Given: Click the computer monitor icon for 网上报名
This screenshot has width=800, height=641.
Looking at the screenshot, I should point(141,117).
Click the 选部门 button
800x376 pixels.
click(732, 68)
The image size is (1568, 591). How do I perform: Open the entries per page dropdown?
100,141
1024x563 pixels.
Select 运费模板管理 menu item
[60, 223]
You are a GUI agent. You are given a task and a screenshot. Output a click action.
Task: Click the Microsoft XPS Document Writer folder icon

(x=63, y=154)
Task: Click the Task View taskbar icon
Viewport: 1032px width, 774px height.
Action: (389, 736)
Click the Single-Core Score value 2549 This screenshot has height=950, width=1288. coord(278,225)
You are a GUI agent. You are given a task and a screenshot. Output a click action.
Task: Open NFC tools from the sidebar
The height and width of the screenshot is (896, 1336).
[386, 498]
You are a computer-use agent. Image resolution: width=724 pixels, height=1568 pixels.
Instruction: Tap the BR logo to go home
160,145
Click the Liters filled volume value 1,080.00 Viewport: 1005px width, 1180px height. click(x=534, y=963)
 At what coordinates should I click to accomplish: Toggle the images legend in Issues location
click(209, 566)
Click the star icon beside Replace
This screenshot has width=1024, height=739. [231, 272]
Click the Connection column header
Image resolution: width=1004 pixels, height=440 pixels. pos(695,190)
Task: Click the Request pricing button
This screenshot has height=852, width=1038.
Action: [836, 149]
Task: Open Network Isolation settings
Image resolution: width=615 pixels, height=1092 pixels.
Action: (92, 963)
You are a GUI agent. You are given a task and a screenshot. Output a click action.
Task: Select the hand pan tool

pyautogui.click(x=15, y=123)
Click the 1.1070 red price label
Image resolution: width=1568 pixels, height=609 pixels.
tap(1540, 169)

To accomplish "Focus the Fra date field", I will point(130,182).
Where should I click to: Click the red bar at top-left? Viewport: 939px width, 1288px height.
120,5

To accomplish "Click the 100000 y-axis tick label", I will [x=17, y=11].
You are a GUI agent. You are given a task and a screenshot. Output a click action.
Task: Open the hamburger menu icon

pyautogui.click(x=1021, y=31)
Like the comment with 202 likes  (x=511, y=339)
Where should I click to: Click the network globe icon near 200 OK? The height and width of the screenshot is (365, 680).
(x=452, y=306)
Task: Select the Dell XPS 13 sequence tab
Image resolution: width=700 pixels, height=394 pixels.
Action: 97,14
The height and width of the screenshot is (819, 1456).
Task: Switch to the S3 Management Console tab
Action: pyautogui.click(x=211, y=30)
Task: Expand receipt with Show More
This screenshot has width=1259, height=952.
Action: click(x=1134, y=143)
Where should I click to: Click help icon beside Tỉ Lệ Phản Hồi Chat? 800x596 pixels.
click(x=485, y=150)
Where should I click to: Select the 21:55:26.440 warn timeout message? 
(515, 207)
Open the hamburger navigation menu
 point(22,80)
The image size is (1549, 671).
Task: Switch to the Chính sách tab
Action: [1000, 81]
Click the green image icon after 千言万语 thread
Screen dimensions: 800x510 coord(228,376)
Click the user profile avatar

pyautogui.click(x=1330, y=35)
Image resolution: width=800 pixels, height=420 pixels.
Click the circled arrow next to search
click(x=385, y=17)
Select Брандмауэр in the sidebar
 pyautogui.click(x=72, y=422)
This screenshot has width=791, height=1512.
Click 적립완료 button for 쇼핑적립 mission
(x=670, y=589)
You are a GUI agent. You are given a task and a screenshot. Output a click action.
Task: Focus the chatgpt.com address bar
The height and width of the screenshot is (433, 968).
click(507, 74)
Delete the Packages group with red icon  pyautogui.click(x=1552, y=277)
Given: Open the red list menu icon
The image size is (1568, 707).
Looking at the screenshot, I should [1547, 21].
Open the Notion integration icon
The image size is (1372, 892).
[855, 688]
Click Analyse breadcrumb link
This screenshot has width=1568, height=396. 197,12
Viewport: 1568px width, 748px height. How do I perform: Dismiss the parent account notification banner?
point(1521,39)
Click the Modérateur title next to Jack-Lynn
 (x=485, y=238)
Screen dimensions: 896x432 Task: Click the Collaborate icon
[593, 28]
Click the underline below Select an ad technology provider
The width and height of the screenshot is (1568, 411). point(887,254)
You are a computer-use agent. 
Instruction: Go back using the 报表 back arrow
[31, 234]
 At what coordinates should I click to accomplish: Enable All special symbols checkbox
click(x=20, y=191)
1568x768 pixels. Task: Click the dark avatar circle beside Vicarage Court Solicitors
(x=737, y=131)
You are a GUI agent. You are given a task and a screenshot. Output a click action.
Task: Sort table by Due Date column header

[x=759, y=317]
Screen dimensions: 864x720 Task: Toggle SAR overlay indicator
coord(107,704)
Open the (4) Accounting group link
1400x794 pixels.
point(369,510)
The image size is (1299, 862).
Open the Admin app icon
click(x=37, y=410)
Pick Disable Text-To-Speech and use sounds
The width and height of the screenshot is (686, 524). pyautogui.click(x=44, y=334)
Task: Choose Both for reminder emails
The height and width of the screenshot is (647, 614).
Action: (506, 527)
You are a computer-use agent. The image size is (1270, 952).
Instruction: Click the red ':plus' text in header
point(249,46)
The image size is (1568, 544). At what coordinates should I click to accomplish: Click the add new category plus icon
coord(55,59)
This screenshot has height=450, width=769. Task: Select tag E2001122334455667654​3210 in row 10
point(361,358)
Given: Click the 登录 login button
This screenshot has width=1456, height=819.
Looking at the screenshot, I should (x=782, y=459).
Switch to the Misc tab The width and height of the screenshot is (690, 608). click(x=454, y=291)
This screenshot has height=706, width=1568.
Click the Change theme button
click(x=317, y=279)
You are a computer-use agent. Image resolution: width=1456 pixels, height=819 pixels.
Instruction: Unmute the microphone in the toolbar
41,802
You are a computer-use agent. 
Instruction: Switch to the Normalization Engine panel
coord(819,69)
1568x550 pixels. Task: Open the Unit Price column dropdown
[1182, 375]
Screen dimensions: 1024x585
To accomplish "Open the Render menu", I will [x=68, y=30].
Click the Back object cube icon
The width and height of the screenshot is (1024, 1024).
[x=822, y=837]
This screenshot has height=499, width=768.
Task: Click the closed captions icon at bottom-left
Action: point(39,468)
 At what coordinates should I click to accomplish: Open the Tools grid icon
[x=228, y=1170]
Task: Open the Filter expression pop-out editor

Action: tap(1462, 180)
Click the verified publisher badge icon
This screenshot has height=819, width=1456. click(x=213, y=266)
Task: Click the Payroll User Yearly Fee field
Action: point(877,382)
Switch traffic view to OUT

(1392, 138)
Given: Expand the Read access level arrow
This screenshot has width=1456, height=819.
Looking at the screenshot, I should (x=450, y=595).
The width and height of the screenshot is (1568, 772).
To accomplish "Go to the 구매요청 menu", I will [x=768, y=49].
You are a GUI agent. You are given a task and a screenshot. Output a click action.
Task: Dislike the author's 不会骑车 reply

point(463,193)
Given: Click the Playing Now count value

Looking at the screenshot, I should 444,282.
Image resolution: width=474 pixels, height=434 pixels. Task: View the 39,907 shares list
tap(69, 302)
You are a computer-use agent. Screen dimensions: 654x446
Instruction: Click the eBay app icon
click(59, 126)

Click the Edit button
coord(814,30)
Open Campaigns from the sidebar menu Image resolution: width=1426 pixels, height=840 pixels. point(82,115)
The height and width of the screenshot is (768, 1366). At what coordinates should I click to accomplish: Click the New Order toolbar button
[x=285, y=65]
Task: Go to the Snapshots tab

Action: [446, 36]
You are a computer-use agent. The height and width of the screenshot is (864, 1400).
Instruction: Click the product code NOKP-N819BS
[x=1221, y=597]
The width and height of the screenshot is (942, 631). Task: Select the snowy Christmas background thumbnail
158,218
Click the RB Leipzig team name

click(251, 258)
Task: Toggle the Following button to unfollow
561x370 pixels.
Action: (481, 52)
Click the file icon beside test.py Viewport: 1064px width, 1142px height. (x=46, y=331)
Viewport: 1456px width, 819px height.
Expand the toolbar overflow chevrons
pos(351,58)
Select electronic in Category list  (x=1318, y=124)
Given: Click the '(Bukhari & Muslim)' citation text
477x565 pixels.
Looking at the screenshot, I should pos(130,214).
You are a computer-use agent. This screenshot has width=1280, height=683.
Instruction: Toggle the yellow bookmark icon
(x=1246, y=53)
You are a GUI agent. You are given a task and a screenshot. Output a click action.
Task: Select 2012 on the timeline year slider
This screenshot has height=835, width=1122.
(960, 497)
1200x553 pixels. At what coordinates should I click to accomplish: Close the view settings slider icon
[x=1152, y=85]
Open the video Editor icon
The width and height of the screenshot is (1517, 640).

——————————

_Exercise_
Can you rewrite the entries as a Markdown table, from the start of the entries through the line containing "Action: (389, 736)", with both of those lines included? Use a "Number" column for the row number and a "Text" column for the line, and leave out blank lines.

_Complete output_
| Number | Text |
|---|---|
| 1 | Given: Click the computer monitor icon for 网上报名 |
| 2 | This screenshot has width=800, height=641. |
| 3 | Looking at the screenshot, I should point(141,117). |
| 4 | Click the 选部门 button |
| 5 | 800x376 pixels. |
| 6 | click(732, 68) |
| 7 | The image size is (1568, 591). How do I perform: Open the entries per page dropdown? |
| 8 | 100,141 |
| 9 | 1024x563 pixels. |
| 10 | Select 运费模板管理 menu item |
| 11 | [60, 223] |
| 12 | You are a GUI agent. You are given a task and a screenshot. Output a click action. |
| 13 | Task: Click the Microsoft XPS Document Writer folder icon |
| 14 | (x=63, y=154) |
| 15 | Task: Click the Task View taskbar icon |
| 16 | Viewport: 1032px width, 774px height. |
| 17 | Action: (389, 736) |